Searchable PDF Generated by ASpose.OCR is much greater in size

Hi Team,

We have observed the size of the Searchable PDF is much larger than expected size. we understand than searchable pdf has the additional text in it. But we have seen the size is much larger than expected like 10x. This was fine until we were processing smaller tif ,png, pdf files but when we started processing 50 or 400+ pages of tiff or pdf the searchable pdf just grows exponentially. which is a show stopper problem issue for us.

On further analysis we spotted the Searchable PDF created by Adobe Acrobat was much smaller than what we create from Aspose.PDF/OCR. Looks like Aspose is still using 1.4 version of PDF which is leading to get creation of bigger size pdf compare to the PDF we are creating manually by Adobe 1.7 version.

analysis.zip (546.1 KB)

I cant send those pdf files as they have some confidential data in it. But have masked it for your view in analysis.zip . It has 3 screen shot.

  1. SizeDifference.png
  2. AsposeCreatedPDF.png (version and sizeā€¦details Aspose created)
  3. AdobeCreatedFilePDF.png (version and sizeā€¦details Adobe created Manually some tool)

Can you please help me to fix this size issue and get the PDF shrink as much as possible with optimal readability and size and color balance

Below is the code snippet we are using for PDF Optimization

	/// <summary>
	/// Optimize the Searchable PDF
	/// </summary>
	/// <param name="PdfToSearchablePdfStream"></param>
	private void OptimizePdf(MemoryStream PdfToSearchablePdfStream)
	{

		Document doc = new(PdfToSearchablePdfStream);

		GoToAction action = new(new XYZExplicitDestination(1, 0, 0, 1.5)); // Managing Zoom: 1 = 100%

		doc.OpenAction = action;

		OptimizationOptions optimizationOptions = new OptimizationOptions
		{
			LinkDuplcateStreams = true,
			RemoveUnusedObjects = true, // This helps
			AllowReusePageContent = true,
			CompressObjects = true,
			UnembedFonts = true
		};

		optimizationOptions.ImageCompressionOptions.ResizeImages = true;
		optimizationOptions.ImageCompressionOptions.MaxResolution = _podService.GetPdfMaxResolution();  //240
		optimizationOptions.ImageCompressionOptions.CompressImages = true;
		optimizationOptions.ImageCompressionOptions.Encoding = ImageEncoding.Unchanged;
		optimizationOptions.ImageCompressionOptions.ImageQuality = _podService.GetPdfQuality(); //20
		optimizationOptions.ImageCompressionOptions.Version = Aspose.Pdf.Optimization.ImageCompressionVersion.Fast;

		foreach (var page in doc.Pages)
		{
			foreach (var annotation in page.Annotations)
			{
				annotation.Flatten();
			}

		}
		if (doc.Form.Fields.Count() > 0)
		{
			foreach (var item in doc.Form.Fields)
			{
				item.Flatten();
			}
		}

		doc.OptimizeResources(optimizationOptions);

		//doc.Optimize();

		doc.Save(PdfToSearchablePdfStream);
	}

@Gpatil

We have opened the following new ticket(s) in our internal issue tracking system and will deliver their fixes according to the terms mentioned in Free Support Policies.

Issue ID(s): OCRNET-804

You can obtain Paid Support Services if you need support on a priority basis, along with the direct access to our Paid Support management team.

Hi @asad.ali any update on this one

@Gpatil

We are afraid that the ticket has not been yet investigated completely.
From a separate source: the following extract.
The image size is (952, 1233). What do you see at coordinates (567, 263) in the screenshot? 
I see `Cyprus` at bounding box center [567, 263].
As soon as we have some updates, we will inform you. Please spare us some time.

Hi @asad.ali

Do we have any update on this.

@Gpatil

Please try to use the latest release. PDF creation with new logic. We hope it will be less in size, but in any case the output PDF file will contain images with text, and if in the original PDF were only text without images - the size will be different.